Bill C-9 expands, rather than clarifies, legal discretion
One of the most troubling changes proposed by Bill C-9 is the removal of the requirement that the Attorney General’s consent be obtained before hate-propaganda charges proceed.
For decades, this safeguard ensured that prosecutors would exercise legal judgment and discretion before bringing charges involving nuanced and sensitive issues of expression. Removing this gatekeeper opens the door to expanded prosecution — and potential misuse — of criminal laws against speech.
That’s not theoretical. It’s legal advice echoed by civil-liberties organizations who warn that discretion without checks inevitably leads to inconsistent and ideologically skewed enforcement.
This is not about protecting extremists — it’s about ensuring that ordinary citizens are not drawn into criminal proceedings for controversial but non-violent expression.

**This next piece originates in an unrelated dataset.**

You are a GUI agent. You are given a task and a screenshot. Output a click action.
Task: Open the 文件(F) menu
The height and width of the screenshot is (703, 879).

The definitions remain unclear — and that matters
Bill C-9 attempts to define “hatred” more precisely, but precision in law enforcement isn’t created simply by putting words on paper. Many terms remain subjective and open to interpretation.
What one person sees as strong political opinion, another might see as “hate.” Historically, courts have been cautious about defining these concepts because:
Context matters,
Intention matters,
And words have different meanings in different settings.
Yet Bill C-9 lowers the threshold for criminal charges and shifts the burden toward the speaker — not the listener.
That’s why legal scholars worry that the threat of prosecution — even if convictions are rare — can chill free speech, peaceful protest, and legitimate debate.
Removing the “good-faith” safeguard is dangerous
Currently, the Criminal Code contains a section — Section 319(3) — that protects statements made in a good-faith attempt to describe or discuss religious texts or beliefs, even if those statements might offend.
A recent committee vote accepted an amendment that would remove this defence entirely. This has profound implications:
Reading from religious scripture in a devotional context could be misinterpreted as “promoting hatred.”
Preachers, teachers, and authors could be exposed to criminal investigation for discussing sacred texts.
This “removal of the good-faith defence” isn’t a minor technical tweak — it’s a substantive change that affects how ordinary citizens engage in religious and philosophical discourse.
This matters because free expression is a foundation of Canadian democracy
The Supreme Court of Canada has repeatedly held that freedom of expression is protected under Section 2(b) of the Canadian Charter of Rights and Freedoms. That protection includes speech that is controversial, offensive, or unpopular, so long as it doesn’t directly cause harm.
Bill C-9 tilts the balance toward criminalization of speech that is non-violent and controversial — and in doing so, it risks eroding confidence in our legal system as a protector of fundamental rights, not a weapon against dissent.
We do not have to choose between safety and freedom. But we do have to defend the established legal framework that already holds violent and threatening conduct to account.
What citizens can do now
Parliamentarians are elected to represent the views and interests of Canadians. When a bill touches on core freedoms, citizens have every right — and every reason — to engage:
Encourage thoughtful, evidence-based debate rather than reactionary politics.
Our rights are not granted by Parliament — they are protected by law and deserve protection from overreach.
In closing
Bill C-9 may be well-intentioned in its aspirations, but intention is not law.
We do not need legislation that duplicates existing protections. We should not accept laws that expand criminal liability in ways that chill free expression and jeopardize civil liberties.
A strong democracy protects people from harm, but also from the overreach of its own institutions.